"Like all Holmes´s reasoning, the thing seemed simplicity itself when it was once explained. He read the thought upon my features and his smile had a tinge of bitterness. "I am afraid that I rather give myself away when I explain," said he. "Results without causes are much more impressive.""
Thus said Sherlock in "The Stock-broker´s Clerk". And it is also relevant if you think about TRF. The beauty of TRF lay in the mystery of Sherlock´s appareant death and his miraculous survival and the emotions those two occurences awakened in an audience. No solution to this mystery, however brilliant, would actually satisfy the spectators, because it would rob them of this beautiful feeling of the inexplicable, woundrous thing that happened with Sherlock. The mystery explained = the mystery robbed of its charm and finally forgetable, because now it´s "simplicity itself".
I think Moftiss tried to at least partly preserve the mystery of TRF by deliberately leaving the explanation of Sherlock´s survival questionable and thus having the door for the other possible explanations still open, rather than establishing one true solution (which would always be a bit unsatisfactory).
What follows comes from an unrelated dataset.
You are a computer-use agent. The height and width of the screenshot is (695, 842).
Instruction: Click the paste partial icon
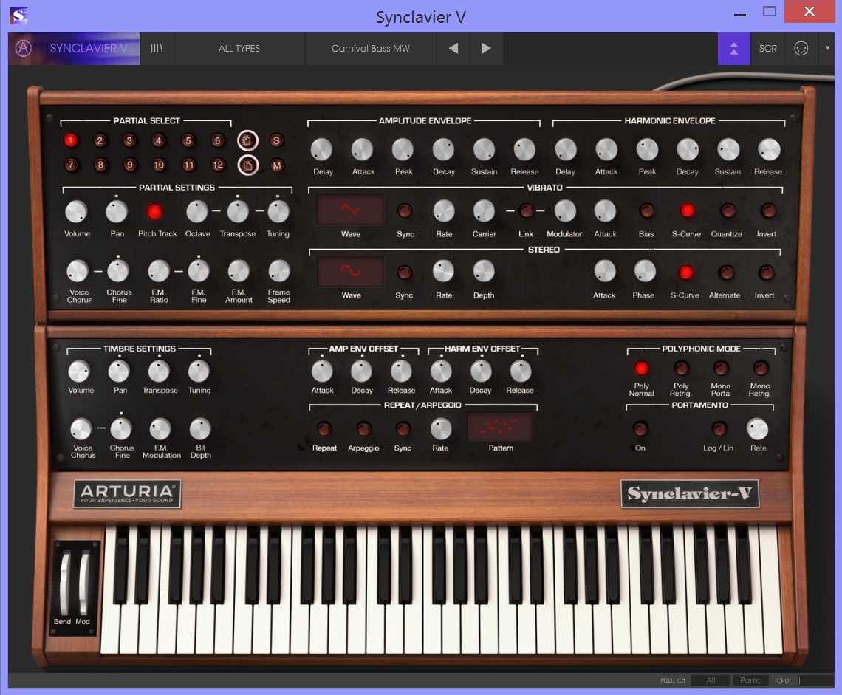[x=247, y=165]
Too bad they hyped TEH with unrealistical pronouncements before they actually wrote the episode - the rift between their statements and the real episode is the main source of the fan´s disappointment, I believe. Still, I can understand why they turned their attention to personal drama of the characters rather than mysteries in S3. Sherlock´s fall in TRF created a rift between him and John that couldn´t be just waved over like in the original (it would seem very forced in this version of Sherlock). If Sherlock and John just continued like nothing had happened, we probably wouldn´t buy it either. So in TEH and TSOT they needed to resolve this tension and therefore you find more personal interactions between characters in these episodes than in those which preceded it. In HLV they then returned to classical thriller-mystery.
It was not an artistic choice to everyone´s taste, but it´s not "turning a show into romance/soap opera" either, I believe.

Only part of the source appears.